On Tue, May 12, 2026 at 1:15 PM Mark Rutland <mark.rutland@xxxxxxx> wrote:
>
> On Tue, May 12, 2026 at 11:33:47AM +0200, Alexander Potapenko wrote:
> > On Mon, May 11, 2026 at 2:25 PM Thomas Gleixner <tglx@xxxxxxxxxx> wrote:
> > > > irqentry_exit_to_kernel_mode_preempt() is now checking for both `regs`
> > > > and `state`.
> > > > Because there is a lot of non-instrumented code around, we fail to
> > > > initialize these variables.
> > > > Instead, irqentry_enter_from_kernel_mode() explicitly calls
> > > > kmsan_unpoison_entry_regs(regs) to take care of the registers, but not
> > > > the state.
> > > > We should probably call `kmsan_unpoison_memory(&state, sizeof(state))`
> > > > at the same place.
> > >
> > > Good luck with unpoisoning 'state'. 'state' is not memory to begin with.
> >
> > My bad.

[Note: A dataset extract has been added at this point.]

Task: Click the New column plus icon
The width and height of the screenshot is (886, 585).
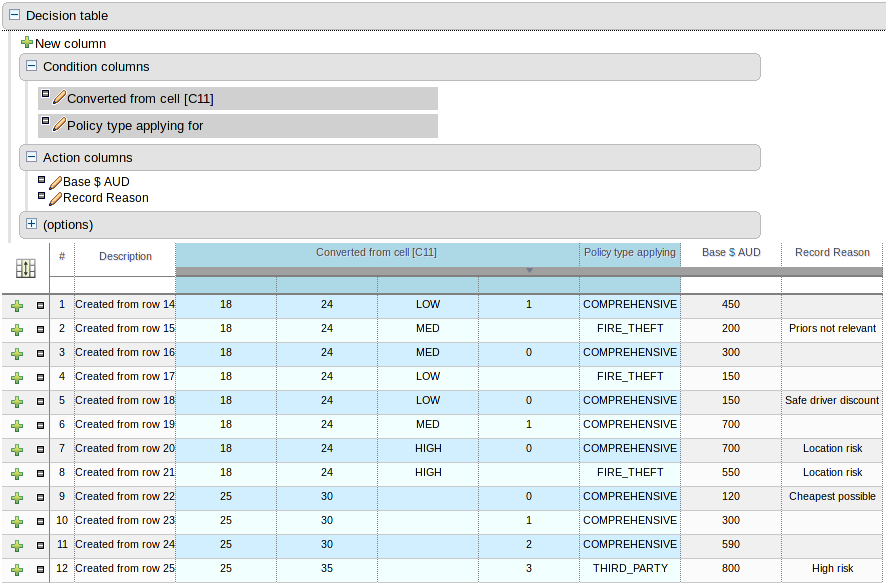Action: (27, 43)
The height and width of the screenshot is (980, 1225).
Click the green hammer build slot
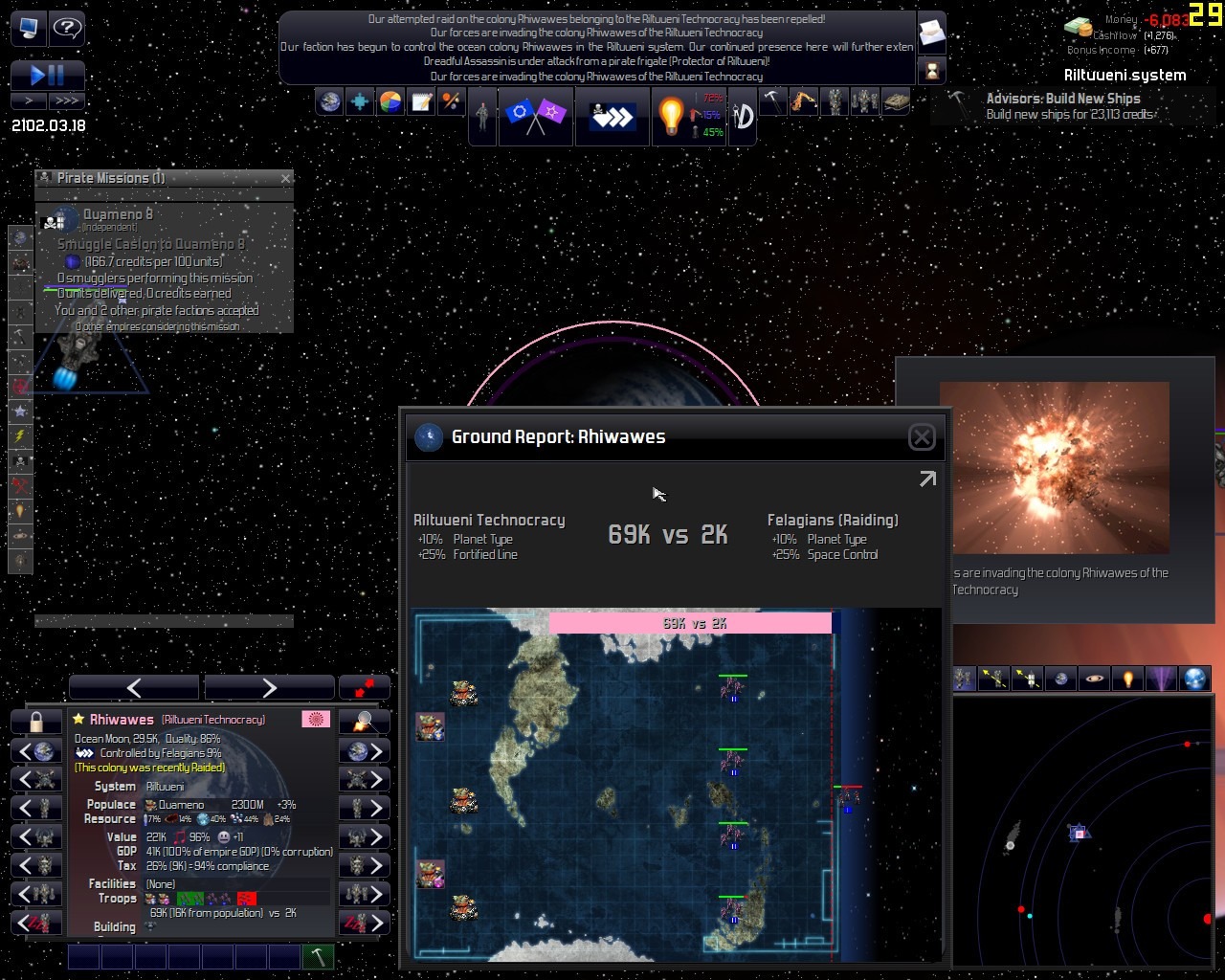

Normally, the compiler would happily move `state` to memory if it is
> > address-taken, and make sure that its shadow is tracked properly.
> > But not in this case, because irqentry_enter_from_kernel_mode() is inlined into
> > a `noinstr` function.
> >
> > <I omit the elaborate assembly analysis here, tipping my hat!>
> >
> > > Again. 'state' is a pure register value, which is handed to
> > > irqentry_exit() and irqentry_exit_to_kernel_mode_preempt().
> >
> > There is no notion of a 'pure register value' in C, and the compiler may make
> > arbitrary decisions about whether a particular value is stored on the stack or
> > in the registers.
> >
> > Luckily, KMSAN does not have to know about that, because it works on the LLVM IR
> > level and can track the state of a value regardless of where it is stored.
> > In particular, it normally works for function return values - unless `noinstr`
> > kicks in.
> >
> > >
> > > But KMSAN magically associates a memory access which it and then claims
> > > it belongs to a SKB which was allocated in the interrupted code.
> > >
> > > What Mark's change actually does is to make the register value 'state'
> > > observable in an instrumented function, while before that 'state' was
> > > always confined in the non instrumentable code.
> >
> > Agreed.
> >
> > > But as that 'state' argument of irqentry_exit_to_kernel_mode_preempt()
> > > is a pure register value, which could be even a constant supplied by the
> > > caller of irqentry_exit(), KMSAN has _ZERO_ business to fiddle with it.
> >
> > I disagree with a general implication that KMSAN has zero business to fiddle
> > with values passed in registers. But I agree we are doing a poor job trying
> > to pull the shadow for `state` out of thin air.
> >
> > > The compiler _cannot_ assume anything about the 'state' argument as
> > > that's handed in as value in RSI from a completely different compilation
> > > unit.
> >
> > Again, this only matters because we are calling an instrumented function from
> > a non-instrumented one, otherwise it's perfectly fine to call between
> > compilation units.
>
> For context, can you explain how this is expected to work across
> compilation units when the caller and callee *are* instrumented, when an
> argument is passed in a register?

Per KMSAN ABI, the metadata for the function arguments is passed via
buffers in the so-called context state (see
include/linux/kmsan_types.h)
In the userspace, these buffers are thread-local variables referenced
by inline loads and stores.
In the kernel space, the compiler inserts a call
__msan_get_context_state() at the beginning of every function, and
then the instrumentation code uses whatever that function returned.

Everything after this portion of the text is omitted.